# [GIVEN PROBLEM]
Rewrite the records from the line that contains "Task: Open Настройки" through the end of the records, inclusive, substituting "brightness icon" for "sun icon" and leaving everything else unchanged.

# [THE RECORDS]
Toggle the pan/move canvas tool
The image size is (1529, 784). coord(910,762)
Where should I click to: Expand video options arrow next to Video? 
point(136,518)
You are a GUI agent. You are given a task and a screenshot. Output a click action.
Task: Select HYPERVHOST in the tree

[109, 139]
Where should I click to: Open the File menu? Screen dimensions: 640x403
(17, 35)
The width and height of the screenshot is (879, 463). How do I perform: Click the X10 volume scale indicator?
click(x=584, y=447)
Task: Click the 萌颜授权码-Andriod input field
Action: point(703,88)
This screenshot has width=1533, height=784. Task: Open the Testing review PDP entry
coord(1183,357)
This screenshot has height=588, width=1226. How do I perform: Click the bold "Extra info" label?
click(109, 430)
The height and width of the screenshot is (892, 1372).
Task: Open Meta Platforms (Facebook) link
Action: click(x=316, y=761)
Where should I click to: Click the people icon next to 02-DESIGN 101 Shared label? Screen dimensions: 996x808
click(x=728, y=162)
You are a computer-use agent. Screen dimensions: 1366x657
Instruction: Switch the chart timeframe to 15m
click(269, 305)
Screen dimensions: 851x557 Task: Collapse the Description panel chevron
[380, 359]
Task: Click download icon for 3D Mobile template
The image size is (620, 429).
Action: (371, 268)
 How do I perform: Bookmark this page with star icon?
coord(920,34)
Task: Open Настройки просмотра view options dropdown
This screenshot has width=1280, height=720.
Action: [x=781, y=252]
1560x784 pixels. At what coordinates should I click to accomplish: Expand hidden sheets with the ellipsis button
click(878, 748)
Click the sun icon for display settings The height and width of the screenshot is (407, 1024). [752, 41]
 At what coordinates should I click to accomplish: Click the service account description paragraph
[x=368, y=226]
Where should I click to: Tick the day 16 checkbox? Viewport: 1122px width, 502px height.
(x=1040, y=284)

# [TASK OUTPUT]
Task: Open Настройки просмотра view options dropdown
This screenshot has width=1280, height=720.
Action: [x=781, y=252]
1560x784 pixels. At what coordinates should I click to accomplish: Expand hidden sheets with the ellipsis button
click(878, 748)
Click the brightness icon for display settings The height and width of the screenshot is (407, 1024). [752, 41]
 At what coordinates should I click to accomplish: Click the service account description paragraph
[x=368, y=226]
Where should I click to: Tick the day 16 checkbox? Viewport: 1122px width, 502px height.
(x=1040, y=284)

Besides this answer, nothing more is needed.